The self-glorifying du Pont imagines himself a mentor, coach and father figure. His grandiosity would be amusing if it weren’t so twisted. Carell, the comic, uses his deadpan skills to chilling effect. His tour de force performance as du Pont is a horror show.
In Schultz, wrestling fan du Pont finds a young champion to play mentor to. Channing Tatum goes to dark psychological places as Schultz. Like du Pont, it’s an often scary performance, but Schultz usually only hurts himself. This brave work by Tatum is the soul-scraping performance of the actor’s life.
Mark Ruffalo plays the third person in the film’s tragic trio. According to the thorny sibling portrait in “Foxcatcher,” Dave Schultz has been protector, teacher and proxy parent for his younger brother Mark throughout their lives. It seems that Mark would be lost without the loving, understanding Dave.

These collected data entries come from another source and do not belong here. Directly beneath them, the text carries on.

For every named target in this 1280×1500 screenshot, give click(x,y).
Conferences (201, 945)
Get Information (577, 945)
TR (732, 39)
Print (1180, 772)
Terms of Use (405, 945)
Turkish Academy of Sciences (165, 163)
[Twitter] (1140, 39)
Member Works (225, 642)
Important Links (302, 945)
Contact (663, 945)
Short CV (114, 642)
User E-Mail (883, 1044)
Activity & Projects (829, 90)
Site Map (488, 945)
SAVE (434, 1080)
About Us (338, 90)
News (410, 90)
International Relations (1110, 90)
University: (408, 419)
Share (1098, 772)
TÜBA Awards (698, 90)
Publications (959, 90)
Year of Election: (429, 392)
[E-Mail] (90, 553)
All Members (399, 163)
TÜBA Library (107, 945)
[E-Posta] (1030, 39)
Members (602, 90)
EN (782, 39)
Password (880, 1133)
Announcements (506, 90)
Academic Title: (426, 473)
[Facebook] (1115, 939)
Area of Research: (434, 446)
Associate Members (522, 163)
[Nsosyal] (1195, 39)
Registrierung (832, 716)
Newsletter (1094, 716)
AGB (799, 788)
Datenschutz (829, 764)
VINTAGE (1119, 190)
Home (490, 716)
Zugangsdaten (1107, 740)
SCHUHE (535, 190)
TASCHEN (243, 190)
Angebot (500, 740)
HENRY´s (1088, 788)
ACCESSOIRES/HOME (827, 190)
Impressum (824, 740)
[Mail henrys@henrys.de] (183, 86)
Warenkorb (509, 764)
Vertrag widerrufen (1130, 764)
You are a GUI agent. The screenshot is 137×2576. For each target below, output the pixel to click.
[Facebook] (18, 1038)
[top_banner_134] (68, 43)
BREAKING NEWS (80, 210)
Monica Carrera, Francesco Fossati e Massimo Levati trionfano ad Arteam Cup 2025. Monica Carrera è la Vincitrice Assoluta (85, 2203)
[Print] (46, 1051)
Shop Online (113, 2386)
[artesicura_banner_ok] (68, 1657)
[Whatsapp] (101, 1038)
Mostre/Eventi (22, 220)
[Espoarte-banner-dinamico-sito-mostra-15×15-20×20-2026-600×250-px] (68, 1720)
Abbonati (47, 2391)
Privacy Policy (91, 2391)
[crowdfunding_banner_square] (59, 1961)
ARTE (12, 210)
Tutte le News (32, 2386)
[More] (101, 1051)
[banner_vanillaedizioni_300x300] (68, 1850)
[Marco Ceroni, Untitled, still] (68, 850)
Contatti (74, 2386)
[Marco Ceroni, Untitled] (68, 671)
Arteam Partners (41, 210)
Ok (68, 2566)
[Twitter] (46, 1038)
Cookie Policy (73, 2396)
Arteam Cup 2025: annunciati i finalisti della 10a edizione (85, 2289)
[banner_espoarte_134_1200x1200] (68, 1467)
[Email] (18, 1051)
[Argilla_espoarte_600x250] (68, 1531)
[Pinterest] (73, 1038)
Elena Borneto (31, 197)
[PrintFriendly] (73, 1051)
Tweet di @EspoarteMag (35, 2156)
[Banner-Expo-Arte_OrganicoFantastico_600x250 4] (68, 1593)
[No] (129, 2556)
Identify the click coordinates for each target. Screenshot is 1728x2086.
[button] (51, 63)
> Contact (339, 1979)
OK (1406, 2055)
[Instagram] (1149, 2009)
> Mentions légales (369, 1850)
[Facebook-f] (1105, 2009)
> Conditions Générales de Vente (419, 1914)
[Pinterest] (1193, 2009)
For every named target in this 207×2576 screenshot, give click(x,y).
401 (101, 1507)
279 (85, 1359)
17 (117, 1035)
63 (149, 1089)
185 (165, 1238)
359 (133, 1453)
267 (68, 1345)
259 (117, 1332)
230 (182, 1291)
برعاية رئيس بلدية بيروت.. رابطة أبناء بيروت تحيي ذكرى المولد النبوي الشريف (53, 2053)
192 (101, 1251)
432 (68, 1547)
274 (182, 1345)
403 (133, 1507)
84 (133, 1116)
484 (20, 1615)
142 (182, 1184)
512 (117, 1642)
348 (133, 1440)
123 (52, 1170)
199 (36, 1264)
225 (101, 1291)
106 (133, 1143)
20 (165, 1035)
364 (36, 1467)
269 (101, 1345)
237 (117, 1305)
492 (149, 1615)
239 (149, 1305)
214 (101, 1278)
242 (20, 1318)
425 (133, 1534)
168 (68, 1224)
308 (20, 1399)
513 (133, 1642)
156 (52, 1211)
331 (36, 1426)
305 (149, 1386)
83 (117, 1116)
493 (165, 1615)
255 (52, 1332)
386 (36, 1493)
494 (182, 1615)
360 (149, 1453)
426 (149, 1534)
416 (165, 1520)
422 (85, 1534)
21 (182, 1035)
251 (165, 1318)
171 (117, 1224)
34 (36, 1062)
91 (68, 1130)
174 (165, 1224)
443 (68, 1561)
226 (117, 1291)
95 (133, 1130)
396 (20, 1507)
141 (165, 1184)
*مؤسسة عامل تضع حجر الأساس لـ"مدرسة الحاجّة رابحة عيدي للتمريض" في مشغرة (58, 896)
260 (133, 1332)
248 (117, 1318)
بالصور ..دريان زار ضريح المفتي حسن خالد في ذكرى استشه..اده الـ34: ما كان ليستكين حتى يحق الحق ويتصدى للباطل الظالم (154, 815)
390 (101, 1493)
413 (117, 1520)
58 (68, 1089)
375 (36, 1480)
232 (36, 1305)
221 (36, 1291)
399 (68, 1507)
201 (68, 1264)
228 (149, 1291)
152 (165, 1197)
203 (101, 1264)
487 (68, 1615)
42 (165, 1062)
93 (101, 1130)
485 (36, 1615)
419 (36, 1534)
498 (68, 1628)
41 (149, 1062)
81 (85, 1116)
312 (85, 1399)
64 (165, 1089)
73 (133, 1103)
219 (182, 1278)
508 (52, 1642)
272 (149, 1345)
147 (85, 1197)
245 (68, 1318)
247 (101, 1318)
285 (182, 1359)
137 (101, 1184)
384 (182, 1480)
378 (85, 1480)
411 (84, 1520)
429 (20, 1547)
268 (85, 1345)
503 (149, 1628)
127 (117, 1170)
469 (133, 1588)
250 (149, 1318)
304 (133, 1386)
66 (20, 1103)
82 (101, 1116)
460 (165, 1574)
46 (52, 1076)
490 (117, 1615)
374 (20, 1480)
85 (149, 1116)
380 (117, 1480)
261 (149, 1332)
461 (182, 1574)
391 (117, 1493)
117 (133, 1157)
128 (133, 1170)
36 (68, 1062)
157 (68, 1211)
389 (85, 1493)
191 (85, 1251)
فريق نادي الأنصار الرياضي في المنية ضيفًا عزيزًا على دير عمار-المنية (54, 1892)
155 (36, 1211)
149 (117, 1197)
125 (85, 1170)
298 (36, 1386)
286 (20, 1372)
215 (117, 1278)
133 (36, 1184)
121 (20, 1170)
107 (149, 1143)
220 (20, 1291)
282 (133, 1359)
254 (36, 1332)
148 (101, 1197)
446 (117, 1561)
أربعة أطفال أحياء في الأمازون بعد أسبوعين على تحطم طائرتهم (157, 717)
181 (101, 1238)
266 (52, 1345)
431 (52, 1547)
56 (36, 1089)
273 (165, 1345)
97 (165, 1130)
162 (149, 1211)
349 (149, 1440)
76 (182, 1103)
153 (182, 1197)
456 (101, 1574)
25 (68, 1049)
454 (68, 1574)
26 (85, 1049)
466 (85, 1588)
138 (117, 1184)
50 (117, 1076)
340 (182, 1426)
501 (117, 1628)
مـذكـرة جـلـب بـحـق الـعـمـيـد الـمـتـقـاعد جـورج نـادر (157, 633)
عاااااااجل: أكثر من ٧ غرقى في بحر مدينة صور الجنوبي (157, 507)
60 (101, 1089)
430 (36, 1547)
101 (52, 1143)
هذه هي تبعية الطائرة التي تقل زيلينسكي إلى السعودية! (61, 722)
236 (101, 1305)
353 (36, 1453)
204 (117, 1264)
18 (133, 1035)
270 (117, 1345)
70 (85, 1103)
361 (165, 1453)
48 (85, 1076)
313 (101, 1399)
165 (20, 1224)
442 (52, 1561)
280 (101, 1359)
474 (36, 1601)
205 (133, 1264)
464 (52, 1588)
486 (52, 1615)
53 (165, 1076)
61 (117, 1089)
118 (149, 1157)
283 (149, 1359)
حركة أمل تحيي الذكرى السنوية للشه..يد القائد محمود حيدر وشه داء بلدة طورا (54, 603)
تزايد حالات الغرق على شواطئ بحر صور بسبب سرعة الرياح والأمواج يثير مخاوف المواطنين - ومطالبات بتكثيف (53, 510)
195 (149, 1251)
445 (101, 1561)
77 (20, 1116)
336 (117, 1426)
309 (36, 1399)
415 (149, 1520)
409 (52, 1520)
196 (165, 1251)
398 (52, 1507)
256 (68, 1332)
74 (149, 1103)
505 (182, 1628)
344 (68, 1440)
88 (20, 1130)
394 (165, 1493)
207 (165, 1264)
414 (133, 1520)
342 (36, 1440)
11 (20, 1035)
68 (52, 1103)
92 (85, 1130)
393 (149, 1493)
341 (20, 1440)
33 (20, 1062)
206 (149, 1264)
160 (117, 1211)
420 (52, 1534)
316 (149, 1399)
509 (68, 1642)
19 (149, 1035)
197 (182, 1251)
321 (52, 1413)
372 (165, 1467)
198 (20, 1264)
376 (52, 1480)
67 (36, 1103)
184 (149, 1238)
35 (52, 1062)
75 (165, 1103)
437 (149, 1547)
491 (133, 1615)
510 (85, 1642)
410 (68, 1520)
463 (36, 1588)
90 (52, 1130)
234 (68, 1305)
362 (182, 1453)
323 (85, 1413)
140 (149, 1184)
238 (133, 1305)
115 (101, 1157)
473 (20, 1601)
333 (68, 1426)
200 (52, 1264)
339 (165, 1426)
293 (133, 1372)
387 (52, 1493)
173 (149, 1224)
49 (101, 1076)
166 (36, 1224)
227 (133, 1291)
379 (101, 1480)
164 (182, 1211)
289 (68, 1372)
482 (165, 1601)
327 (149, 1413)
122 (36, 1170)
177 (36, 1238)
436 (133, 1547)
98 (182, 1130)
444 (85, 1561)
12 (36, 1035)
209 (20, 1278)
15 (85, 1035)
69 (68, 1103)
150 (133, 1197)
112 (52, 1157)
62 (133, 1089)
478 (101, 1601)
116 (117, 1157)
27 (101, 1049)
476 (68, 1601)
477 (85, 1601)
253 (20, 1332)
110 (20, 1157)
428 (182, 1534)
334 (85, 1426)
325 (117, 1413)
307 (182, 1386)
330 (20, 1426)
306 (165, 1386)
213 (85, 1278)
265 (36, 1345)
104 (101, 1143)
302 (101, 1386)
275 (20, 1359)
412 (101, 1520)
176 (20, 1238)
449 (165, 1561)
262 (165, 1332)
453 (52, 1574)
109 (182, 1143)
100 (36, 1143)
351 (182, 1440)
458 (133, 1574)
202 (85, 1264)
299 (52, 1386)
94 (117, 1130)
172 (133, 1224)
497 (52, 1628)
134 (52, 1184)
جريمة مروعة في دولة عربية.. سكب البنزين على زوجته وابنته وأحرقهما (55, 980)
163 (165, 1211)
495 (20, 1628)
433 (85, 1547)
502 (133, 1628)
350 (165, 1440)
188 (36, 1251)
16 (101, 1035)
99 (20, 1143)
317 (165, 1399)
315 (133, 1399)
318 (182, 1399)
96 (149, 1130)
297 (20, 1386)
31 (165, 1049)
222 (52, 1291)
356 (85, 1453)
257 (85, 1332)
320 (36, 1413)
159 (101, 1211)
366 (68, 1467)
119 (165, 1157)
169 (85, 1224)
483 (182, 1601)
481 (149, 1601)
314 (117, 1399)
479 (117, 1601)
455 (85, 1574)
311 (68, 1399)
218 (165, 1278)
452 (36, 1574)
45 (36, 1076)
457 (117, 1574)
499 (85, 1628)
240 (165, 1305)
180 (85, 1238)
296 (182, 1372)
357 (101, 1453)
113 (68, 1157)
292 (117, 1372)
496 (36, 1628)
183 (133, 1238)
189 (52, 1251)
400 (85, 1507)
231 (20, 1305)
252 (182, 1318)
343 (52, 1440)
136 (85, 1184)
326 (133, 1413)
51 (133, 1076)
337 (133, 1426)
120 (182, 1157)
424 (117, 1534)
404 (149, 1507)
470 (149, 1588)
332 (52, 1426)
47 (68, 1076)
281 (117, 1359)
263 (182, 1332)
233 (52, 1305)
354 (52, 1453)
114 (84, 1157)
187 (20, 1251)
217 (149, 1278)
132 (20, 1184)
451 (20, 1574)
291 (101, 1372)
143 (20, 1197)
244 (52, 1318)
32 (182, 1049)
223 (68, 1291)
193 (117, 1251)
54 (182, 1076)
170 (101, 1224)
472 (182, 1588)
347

The step-above “Foxcatcher” performances continue with Ruffalo’s Dave. The actor plays the elder Schultz with palpable warmth. He’s the sibling anyone would want. Like Carell, Ruffalo is physically transformed for the role and, at least at first sight, unrecognizable.
Mark Schultz and du Pont are a volatile combination. Away from his brother’s guidance, Mark accepts du Pont as a friend, which opens the door to him being led astray. Already deeply insecure, Mark is a fox outgunned.
“Foxcatcher” very much has the mark of its director, Bennett Miller. The film’s tone recalls the quietly dramatic storytelling in 2005’s “Capote,” another story that deftly combines biopic elements with specific events framed in a precise period of time. Like the painters of the portraits of du Pont’s industrial kingpin ancestors that hang in the family’s mansion on a Pennsylvania hillside, Miller, screenwriters E. Max Frye and Dan Futterman and their cast — including Vanessa Redgrave as du Pont’s disapproving mother, Jean — tell the story in meticulously applied, character-revealing strokes.
The interplay between the Schultz brothers and du Pont, especially, is plotted in masterful style. Carell’s leering du Pont, a sad, damaged soul who’s blind to his princely vanity, becomes, in the character’s stealthy way, an unforgettable villain.